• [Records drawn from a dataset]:

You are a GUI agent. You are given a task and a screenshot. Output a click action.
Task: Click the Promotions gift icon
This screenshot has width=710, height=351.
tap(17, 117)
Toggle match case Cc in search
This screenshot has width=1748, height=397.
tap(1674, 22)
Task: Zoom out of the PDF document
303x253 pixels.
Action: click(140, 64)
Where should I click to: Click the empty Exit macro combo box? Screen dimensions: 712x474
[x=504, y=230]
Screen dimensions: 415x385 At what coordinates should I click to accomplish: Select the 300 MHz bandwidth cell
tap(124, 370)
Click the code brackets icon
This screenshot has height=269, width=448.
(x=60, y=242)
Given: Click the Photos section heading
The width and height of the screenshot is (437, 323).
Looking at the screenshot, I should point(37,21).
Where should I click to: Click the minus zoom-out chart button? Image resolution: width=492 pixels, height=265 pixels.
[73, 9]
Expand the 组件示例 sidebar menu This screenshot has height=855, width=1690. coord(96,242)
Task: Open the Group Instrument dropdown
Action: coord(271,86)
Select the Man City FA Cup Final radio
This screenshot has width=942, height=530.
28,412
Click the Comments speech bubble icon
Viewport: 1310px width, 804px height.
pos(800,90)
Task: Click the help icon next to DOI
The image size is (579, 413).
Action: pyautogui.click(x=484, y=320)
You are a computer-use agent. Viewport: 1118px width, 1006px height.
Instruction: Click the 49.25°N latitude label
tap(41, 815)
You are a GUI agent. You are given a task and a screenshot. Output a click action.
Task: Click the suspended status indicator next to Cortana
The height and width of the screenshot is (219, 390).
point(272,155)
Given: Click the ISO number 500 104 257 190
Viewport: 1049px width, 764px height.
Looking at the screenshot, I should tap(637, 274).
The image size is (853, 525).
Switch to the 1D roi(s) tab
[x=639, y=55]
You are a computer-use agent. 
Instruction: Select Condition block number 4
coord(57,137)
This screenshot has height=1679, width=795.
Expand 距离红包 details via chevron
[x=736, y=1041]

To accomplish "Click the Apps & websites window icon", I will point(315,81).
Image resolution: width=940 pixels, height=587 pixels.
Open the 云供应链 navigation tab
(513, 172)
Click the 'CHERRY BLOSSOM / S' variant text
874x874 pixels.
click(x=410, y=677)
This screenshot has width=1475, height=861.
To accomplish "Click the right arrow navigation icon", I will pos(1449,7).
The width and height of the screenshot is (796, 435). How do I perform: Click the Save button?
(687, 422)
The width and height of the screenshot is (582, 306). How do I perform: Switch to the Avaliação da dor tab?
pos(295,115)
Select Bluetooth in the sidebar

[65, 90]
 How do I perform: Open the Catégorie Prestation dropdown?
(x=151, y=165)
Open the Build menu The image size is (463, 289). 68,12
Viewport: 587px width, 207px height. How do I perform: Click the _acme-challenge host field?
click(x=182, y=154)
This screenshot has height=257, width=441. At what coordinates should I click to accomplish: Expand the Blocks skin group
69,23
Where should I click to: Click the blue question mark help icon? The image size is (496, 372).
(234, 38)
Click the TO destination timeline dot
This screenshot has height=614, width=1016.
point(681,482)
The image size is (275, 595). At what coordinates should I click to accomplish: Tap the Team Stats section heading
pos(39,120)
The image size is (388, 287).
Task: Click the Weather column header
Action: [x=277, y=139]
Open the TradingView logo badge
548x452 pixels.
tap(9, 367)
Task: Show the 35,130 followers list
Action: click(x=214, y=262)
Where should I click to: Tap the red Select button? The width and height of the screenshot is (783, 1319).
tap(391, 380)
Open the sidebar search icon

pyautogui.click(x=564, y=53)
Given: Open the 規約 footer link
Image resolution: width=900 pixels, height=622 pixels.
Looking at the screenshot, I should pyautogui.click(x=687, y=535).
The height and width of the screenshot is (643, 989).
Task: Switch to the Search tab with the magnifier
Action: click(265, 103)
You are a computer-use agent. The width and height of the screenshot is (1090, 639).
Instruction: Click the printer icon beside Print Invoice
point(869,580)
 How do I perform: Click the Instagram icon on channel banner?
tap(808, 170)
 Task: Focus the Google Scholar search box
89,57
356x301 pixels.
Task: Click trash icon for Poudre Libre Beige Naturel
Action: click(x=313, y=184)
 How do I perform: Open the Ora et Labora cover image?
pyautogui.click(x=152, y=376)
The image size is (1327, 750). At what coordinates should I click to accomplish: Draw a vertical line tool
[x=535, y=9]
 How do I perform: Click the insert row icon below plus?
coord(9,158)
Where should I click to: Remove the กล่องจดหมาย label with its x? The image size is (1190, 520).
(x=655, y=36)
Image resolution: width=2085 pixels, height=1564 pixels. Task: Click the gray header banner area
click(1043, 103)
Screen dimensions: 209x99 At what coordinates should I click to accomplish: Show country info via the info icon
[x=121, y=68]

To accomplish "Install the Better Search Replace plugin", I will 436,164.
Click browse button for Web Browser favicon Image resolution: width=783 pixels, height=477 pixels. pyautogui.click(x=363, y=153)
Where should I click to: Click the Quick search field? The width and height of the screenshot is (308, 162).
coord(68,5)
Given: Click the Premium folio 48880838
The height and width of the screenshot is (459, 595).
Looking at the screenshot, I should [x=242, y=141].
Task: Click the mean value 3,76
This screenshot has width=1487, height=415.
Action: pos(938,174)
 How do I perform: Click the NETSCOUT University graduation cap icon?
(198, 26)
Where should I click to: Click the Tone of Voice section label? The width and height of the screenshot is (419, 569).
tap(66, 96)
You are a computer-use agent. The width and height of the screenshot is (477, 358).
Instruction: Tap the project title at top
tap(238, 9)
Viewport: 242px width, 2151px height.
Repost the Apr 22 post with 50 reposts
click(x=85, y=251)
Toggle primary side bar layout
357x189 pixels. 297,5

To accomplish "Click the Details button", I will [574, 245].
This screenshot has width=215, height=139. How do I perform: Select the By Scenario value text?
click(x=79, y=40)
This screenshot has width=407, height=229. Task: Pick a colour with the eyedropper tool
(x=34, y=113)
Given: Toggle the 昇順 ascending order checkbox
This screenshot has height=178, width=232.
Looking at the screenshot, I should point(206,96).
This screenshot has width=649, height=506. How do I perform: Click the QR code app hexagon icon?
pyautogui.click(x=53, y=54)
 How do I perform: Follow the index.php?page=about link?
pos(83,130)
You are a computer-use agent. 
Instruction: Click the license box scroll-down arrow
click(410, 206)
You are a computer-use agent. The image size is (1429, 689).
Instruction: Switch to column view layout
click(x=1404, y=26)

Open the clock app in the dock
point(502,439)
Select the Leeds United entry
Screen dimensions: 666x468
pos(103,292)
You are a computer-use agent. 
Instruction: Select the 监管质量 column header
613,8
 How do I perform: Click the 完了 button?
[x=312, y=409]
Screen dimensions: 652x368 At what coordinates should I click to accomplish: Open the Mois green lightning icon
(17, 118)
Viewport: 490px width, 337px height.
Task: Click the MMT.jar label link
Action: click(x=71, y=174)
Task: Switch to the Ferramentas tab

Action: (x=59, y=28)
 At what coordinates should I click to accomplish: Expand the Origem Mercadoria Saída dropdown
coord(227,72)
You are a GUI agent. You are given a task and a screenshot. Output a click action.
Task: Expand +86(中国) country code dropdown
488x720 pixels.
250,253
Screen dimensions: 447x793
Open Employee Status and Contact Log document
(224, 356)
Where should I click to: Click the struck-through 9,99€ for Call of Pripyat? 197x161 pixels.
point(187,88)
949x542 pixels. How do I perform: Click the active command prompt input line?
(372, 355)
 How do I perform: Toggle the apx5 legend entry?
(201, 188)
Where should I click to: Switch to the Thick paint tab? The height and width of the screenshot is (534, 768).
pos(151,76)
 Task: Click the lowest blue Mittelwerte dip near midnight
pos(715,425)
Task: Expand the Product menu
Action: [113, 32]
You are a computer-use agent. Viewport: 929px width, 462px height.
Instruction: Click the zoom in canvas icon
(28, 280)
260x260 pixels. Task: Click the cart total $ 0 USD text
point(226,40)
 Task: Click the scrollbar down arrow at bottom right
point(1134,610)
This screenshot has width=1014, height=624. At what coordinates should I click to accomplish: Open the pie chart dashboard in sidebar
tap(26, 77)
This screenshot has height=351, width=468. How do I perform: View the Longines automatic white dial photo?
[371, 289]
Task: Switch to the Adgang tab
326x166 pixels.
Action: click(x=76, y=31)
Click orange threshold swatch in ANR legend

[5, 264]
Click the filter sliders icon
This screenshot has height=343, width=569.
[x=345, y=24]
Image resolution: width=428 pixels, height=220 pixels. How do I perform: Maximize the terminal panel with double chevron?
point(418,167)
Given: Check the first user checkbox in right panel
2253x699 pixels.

• [INSTRUCTIONS FOR THE TASK]: Starting at the first line of the data above, please restate word for word every line up to and including the one that holds "Task: Click the help icon next to DOI", and add nothing else.

• [RESPONSE AREA]:
You are a GUI agent. You are given a task and a screenshot. Output a click action.
Task: Click the Promotions gift icon
This screenshot has width=710, height=351.
tap(17, 117)
Toggle match case Cc in search
This screenshot has width=1748, height=397.
tap(1674, 22)
Task: Zoom out of the PDF document
303x253 pixels.
Action: click(140, 64)
Where should I click to: Click the empty Exit macro combo box? Screen dimensions: 712x474
[x=504, y=230]
Screen dimensions: 415x385 At what coordinates should I click to accomplish: Select the 300 MHz bandwidth cell
tap(124, 370)
Click the code brackets icon
This screenshot has height=269, width=448.
(x=60, y=242)
Given: Click the Photos section heading
The width and height of the screenshot is (437, 323).
Looking at the screenshot, I should point(37,21).
Where should I click to: Click the minus zoom-out chart button? Image resolution: width=492 pixels, height=265 pixels.
[73, 9]
Expand the 组件示例 sidebar menu This screenshot has height=855, width=1690. coord(96,242)
Task: Open the Group Instrument dropdown
Action: coord(271,86)
Select the Man City FA Cup Final radio
This screenshot has width=942, height=530.
28,412
Click the Comments speech bubble icon
Viewport: 1310px width, 804px height.
pos(800,90)
Task: Click the help icon next to DOI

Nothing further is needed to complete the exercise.